In 2020, around 781,400 Ugandans lived outside the country. If you’re one of them, you may wonder how you can best spend Ugandan Independence Day this year.
It may be easier for Ugandans in Kenya or South Sudan to take a trip back home. For Ugandans living in other African countries, the pan-African joy of independence will be easily understood. But many Ugandans also make their home in the United Kingdom, the United States, Canada, and the countries in Southwest Asia.
Uganda’s national day is not a public holiday in any other country. Still, it’s possible to have a festive celebration this Independence Day. Get all the essential facts about Uganda’s Independence Day, plus information on celebrating worldwide.
Ugandan Independence Day: Essential Guide
Here’s a quick refresher on the history of Uganda’s independence from the British.
As a British protectorate, Uganda had been somewhat self-governed, but heavy financial burdens and foreign interference in their internal affairs caused tension. As a result, different political factions joined together to protest against British rule and promote an independent state.
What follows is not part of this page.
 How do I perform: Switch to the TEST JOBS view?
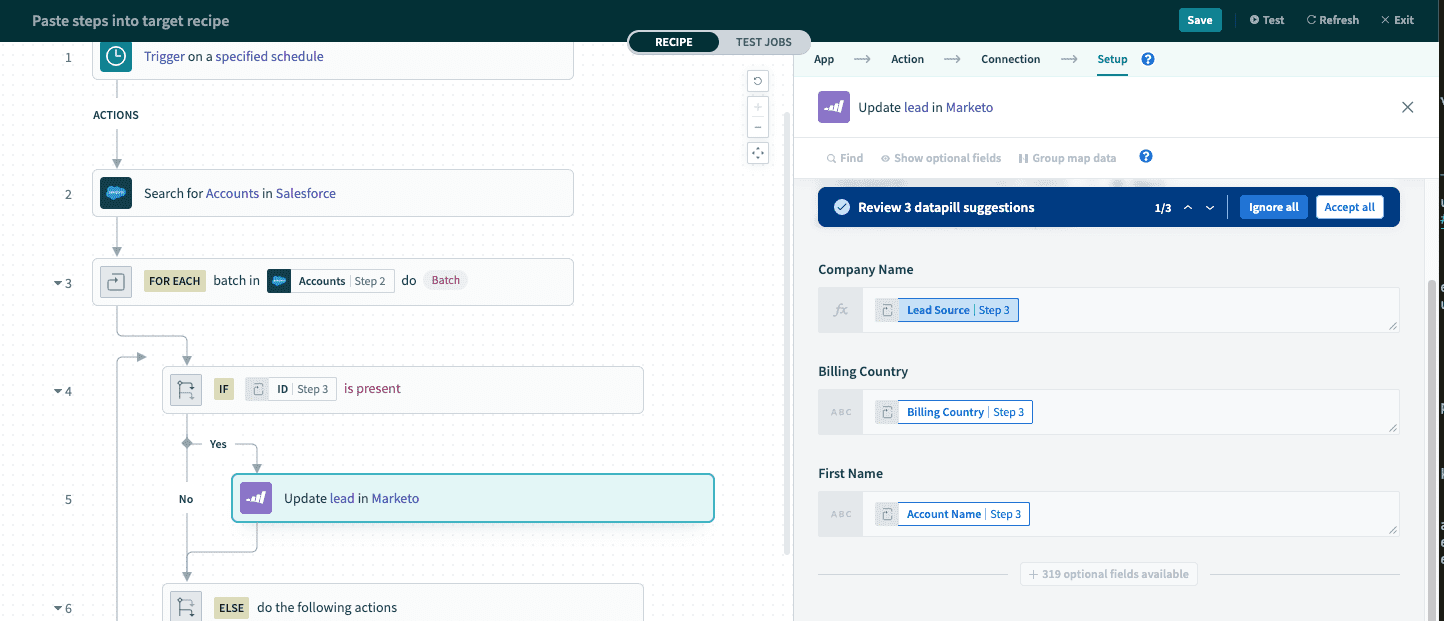coord(763,42)
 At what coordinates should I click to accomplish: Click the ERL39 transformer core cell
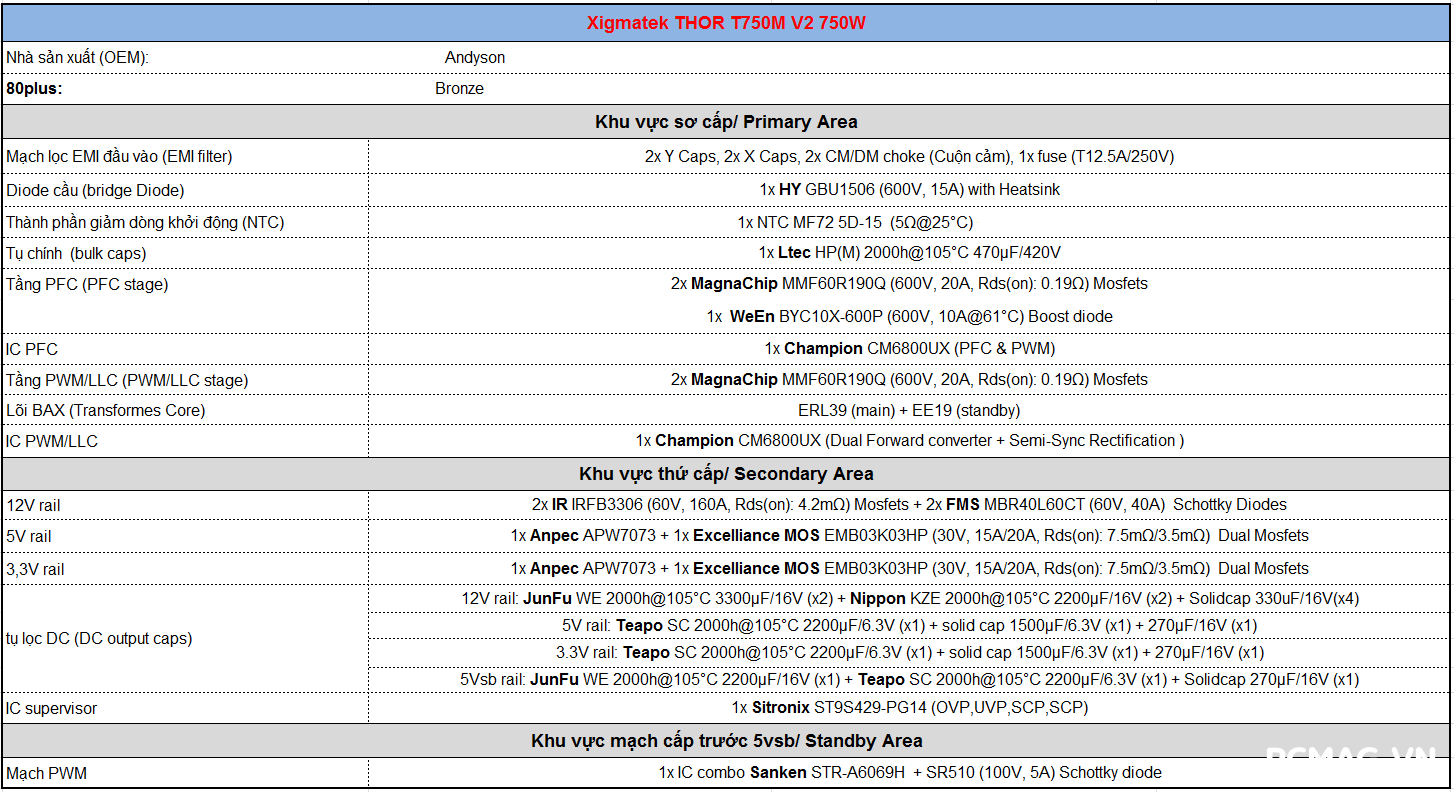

On October 9th, 1962, Uganda gained its independence from colonial rule and became a republic. The following November, Sir Edward Mutesa II, “kabaka” (king) of the kingdom of Buganda, was elected ceremonial President of Uganda.
The political situation in the new country of Uganda was volatile, and years of power struggles ensued, along with the infamous dictatorship of Idi Amin. It wasn’t until 2005 that the people of Uganda voted to implement multi-party elections. Thankfully, this has resulted in relative peace and stability.
Despite this tumultuous history, Ugandans are rightfully proud of their independence, which brought freedom from colonial rule. Unlike many other independence movements, Ugandan independence did not involve bloody battles. Instead, the people were able to advocate for themselves and pressure the British government into accepting the country’s sovereignty.
How to celebrate Uganda’s Independence Day
Within Uganda, October 9th is marked by a large military parade, speeches, and other ceremony. The original Independence Day took place in Kololo Ceremonial Grounds, Kampala, but the celebrations now occur in different locations annually.
Even if you are far from home, it’s possible to commemorate the day and honor your national heritage. For starters, try:
- Watching the military parade in Uganda
- Raising the Ugandan flag at your home
- Looking up the video of the original independence ceremony
To further your celebrations, enjoy traditional song, food, drink, and more. Why not introduce your neighbors to Ugandan favorites like matoke or luwombo? Cap off the festivities with Uganda Waragi gin and a few fireworks. Ugandan pop music, kidandali (band music), dance hall, or traditional songs make a great backdrop.
You may want to watch films based on Ugandan history, like The Last King of Scotland, Uganda Rising, or Mukajanga. And then there are light-hearted cult classics like That’s Life, Mwattu! Or you may want to binge on crime-thrillers like Murder in the City. Ugandan cinema has grown over the years, and with several streaming services, you should be able to find your favorites.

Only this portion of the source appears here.